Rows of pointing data
========================
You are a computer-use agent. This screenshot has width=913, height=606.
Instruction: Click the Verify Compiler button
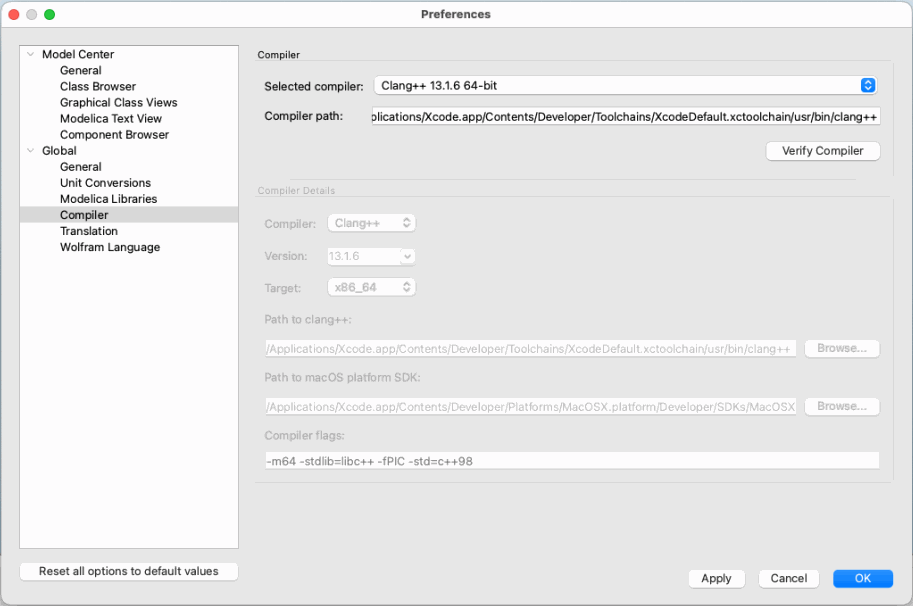(x=822, y=151)
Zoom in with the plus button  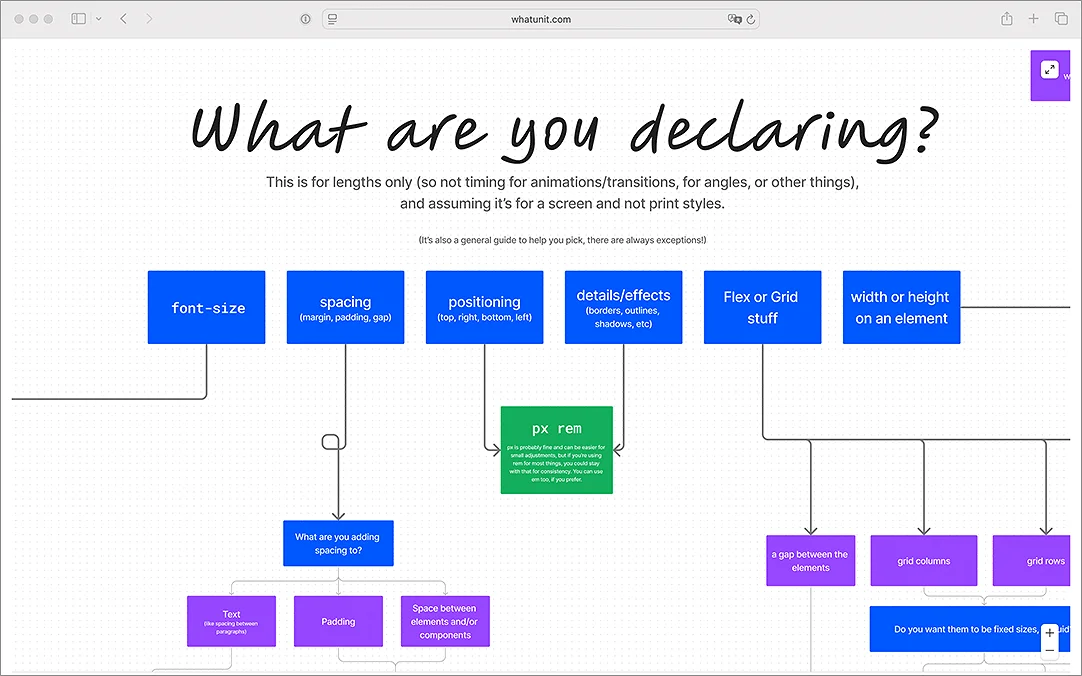click(1050, 633)
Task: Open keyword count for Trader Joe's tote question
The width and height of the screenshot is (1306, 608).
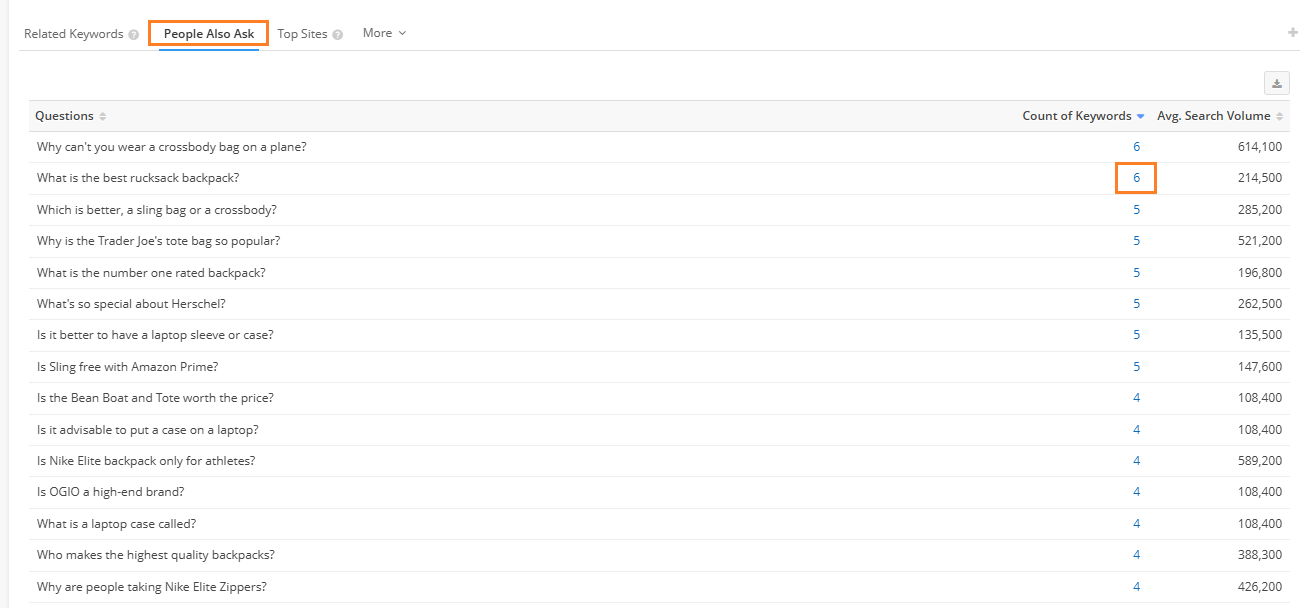Action: tap(1136, 241)
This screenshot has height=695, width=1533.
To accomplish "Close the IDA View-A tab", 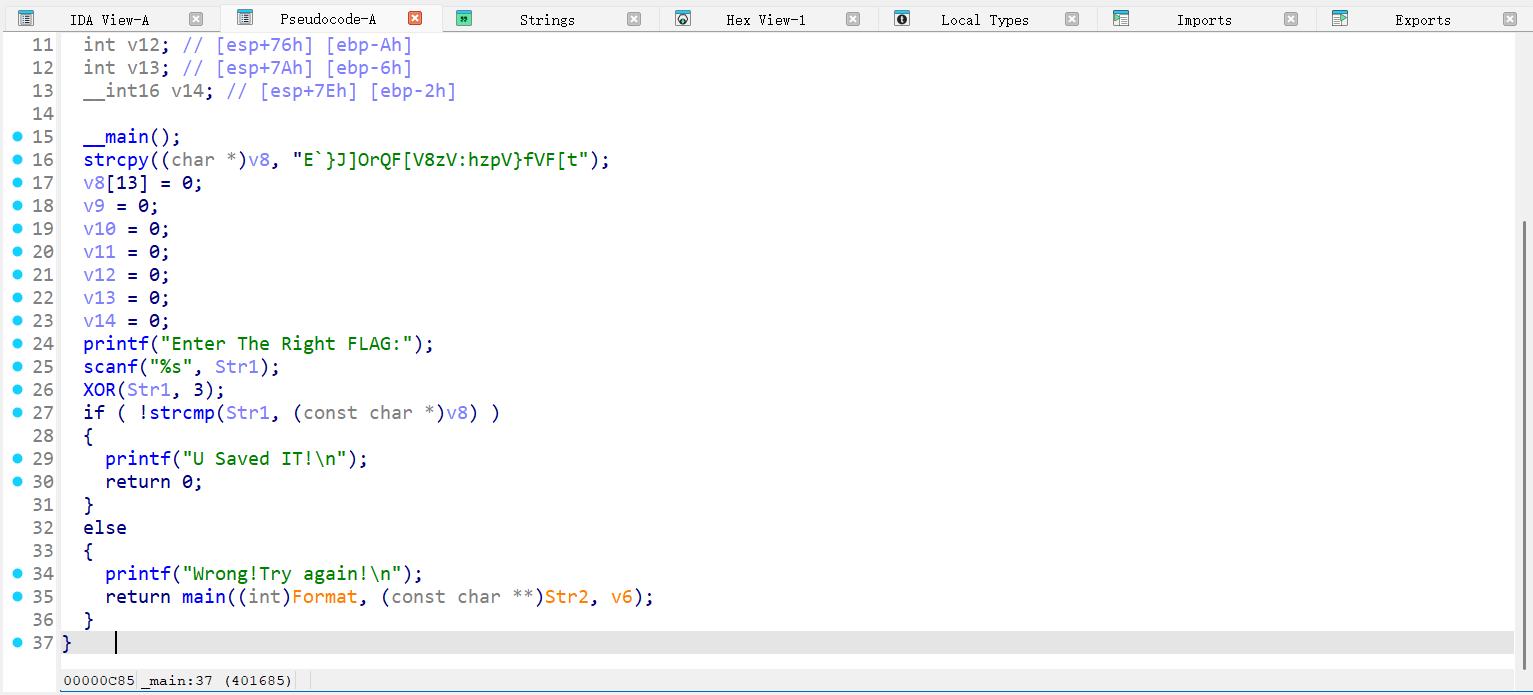I will point(196,19).
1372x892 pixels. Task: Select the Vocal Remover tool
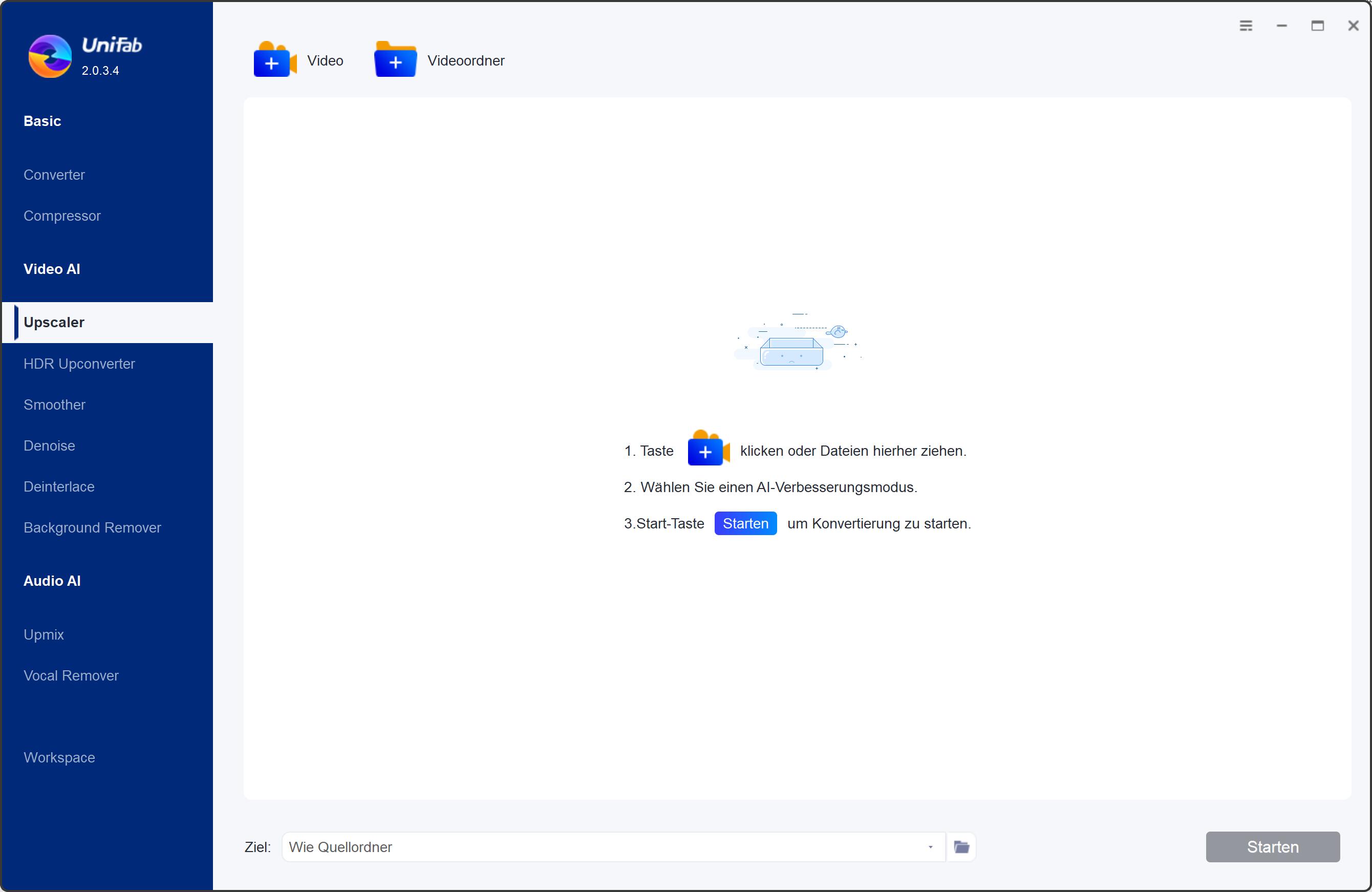click(71, 675)
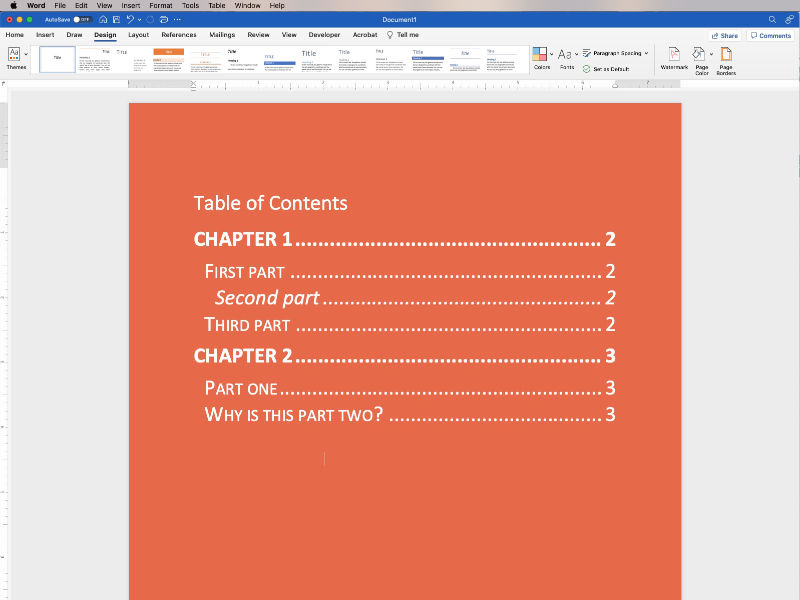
========================
--- Your goal ---
Reproduce the material word for word, starting with the line that contains "1372x892 pixels. Task: Select" and continuing through the end of the material. Leave the pictures out of your answer.

--- Output below ---
1372x892 pixels. Task: Select the Vocal Remover tool
click(71, 675)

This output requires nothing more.